Poster 4 - In-air handwritten Chinese text recognition with attention convolutional recurrent network

Authors: Wu, Zhihong; Qu, Xiwen; Huang, Jun; Wu, Xuangou


In-air handwriting is a new and more humanized way of human-computer interaction, which has a broad application prospect. One of the existing online handwritten Chinese text recognition model is to convert the trajectory data into image-like representation and use two-dimensional convolutional neural network (2DCNN) for feature extraction, and the another one directly process trajectory sequence with Long Short-Term Memory (LSTM).
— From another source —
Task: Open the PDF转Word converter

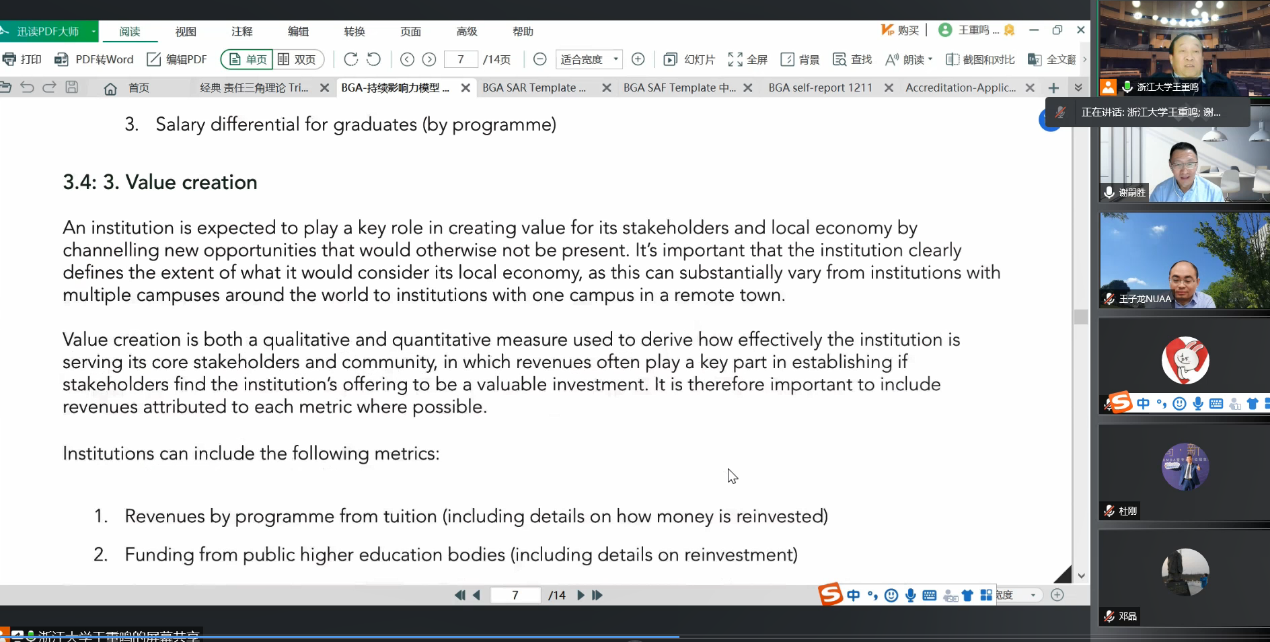Action: [x=94, y=59]
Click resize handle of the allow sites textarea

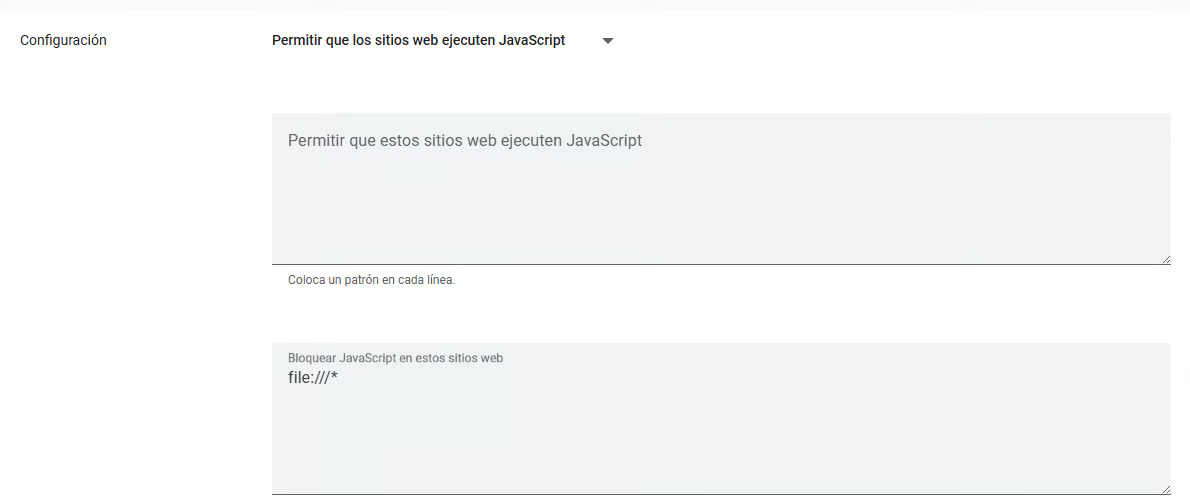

However, when using 2DCNN, many information will be lost in the process of conversion into images. When using LSTM, LSTM network is easy to cause gradient problem. So we propose an attention convolutional recurrent network (ACRN) for in-air handwritten Chinese text, which introduces one-dimensional convolutional neural network (1DCNN) containing dilation convolution for feature extraction of trajectory data directly. After that, the ACRN uses LSTM combined with multihead attention mechanism to focus on some key words in handwritten Chinese text, mines multi-level dependencies and outputs to softmax for classification. Finally the ACRN uses the Connectionist Temporal Classification (CTC) objective function without input-output alignment to decode the coding results. We conduct experiments on the CASIA-OLHWDB2.0-2.2 dataset and in-air handwritten Chinese text dataset IAHCT-UCAS2018. Experimental results demonstrate that compared with previous methods, our method obtains a more compact model with a higher recognition accuracy.
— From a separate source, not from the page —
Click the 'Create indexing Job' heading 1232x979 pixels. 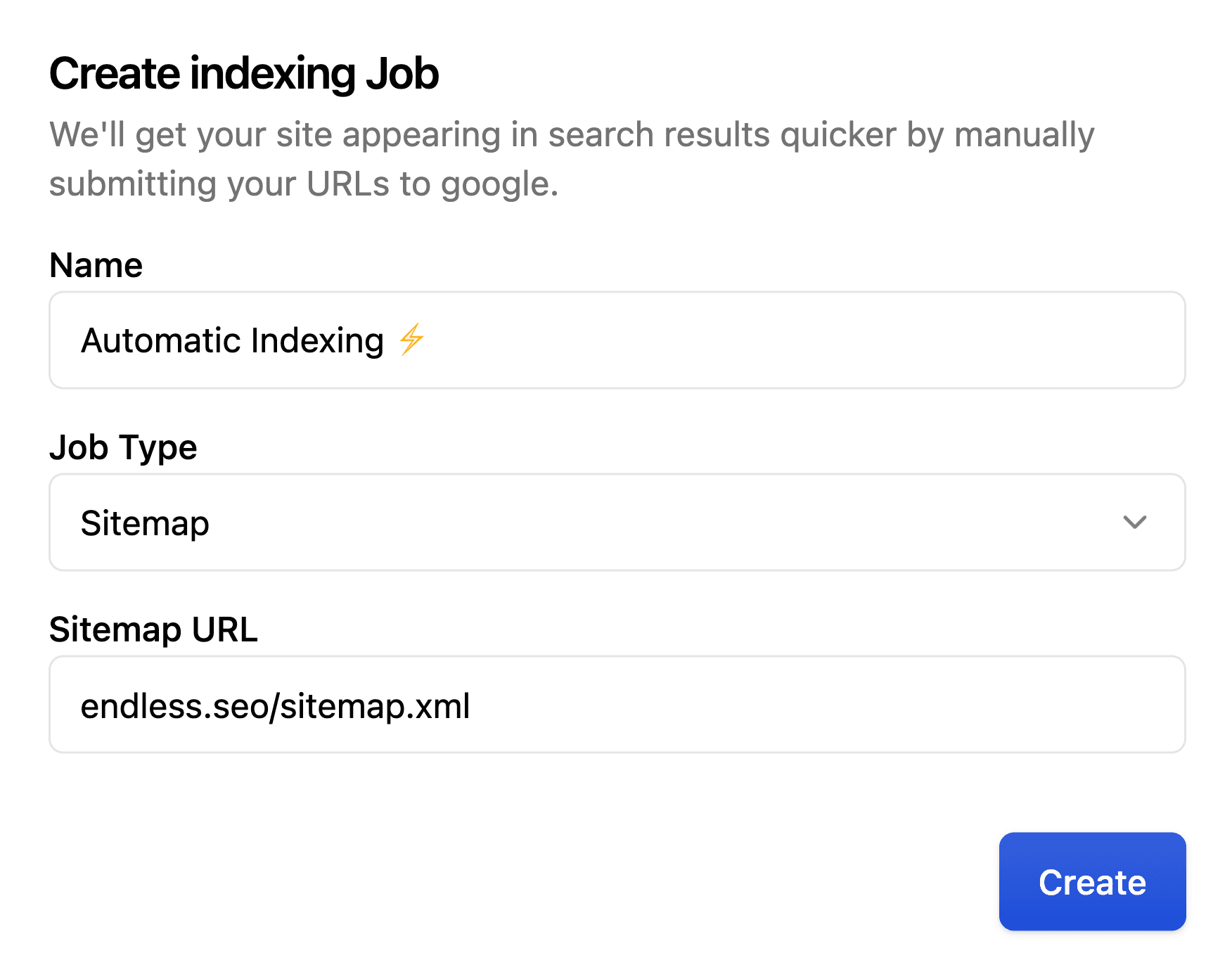(x=243, y=72)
Research2Biz: From Research to Prototype

Place: MCB Media Lab - Time: 11:00 - 14:30, Friday 13, 2023


Chair: TBA

Students Take Charge of Climate Communication

Authors: Jensen, Fredrik Håland; Nordberg, Oda Elise; Opel, Andy; Nyre, Lars


It is an arduous task to communicate the gravity and complexity of climate change in an engaging and fact-based manner. One might even call this a wicked problem; a problem that is difficult to define and does not have one specific solution. Climate communication is a complex societal challenge that needs processes of dialogue and argumentation between a variety of stakeholders to be tackled. In this paper we present a pedagogical approach where thirty-one undergraduate Media and Interaction Design students collaborated with media companies to explore innovative ways to communicate climate change, and make it more engaging for citizens. The students conducted multi-method evaluations of existing journalistic work with citizens from a variety of demographics, and then conceptualized and developed innovative prototypes for communicating climate change causes, impacts, and future potentials. This project demonstrates the potential of innovation pedagogy to establish transdisciplinary collaboration between students and industry partners when dealing with the wicked problems of climate change communication. We explain how the pedagogical method works, describe the results of the collaboration, and discuss the outcome. While the approach has potential to improve climate change communication, it also leads to tension among students due to its normative, problem-oriented approach.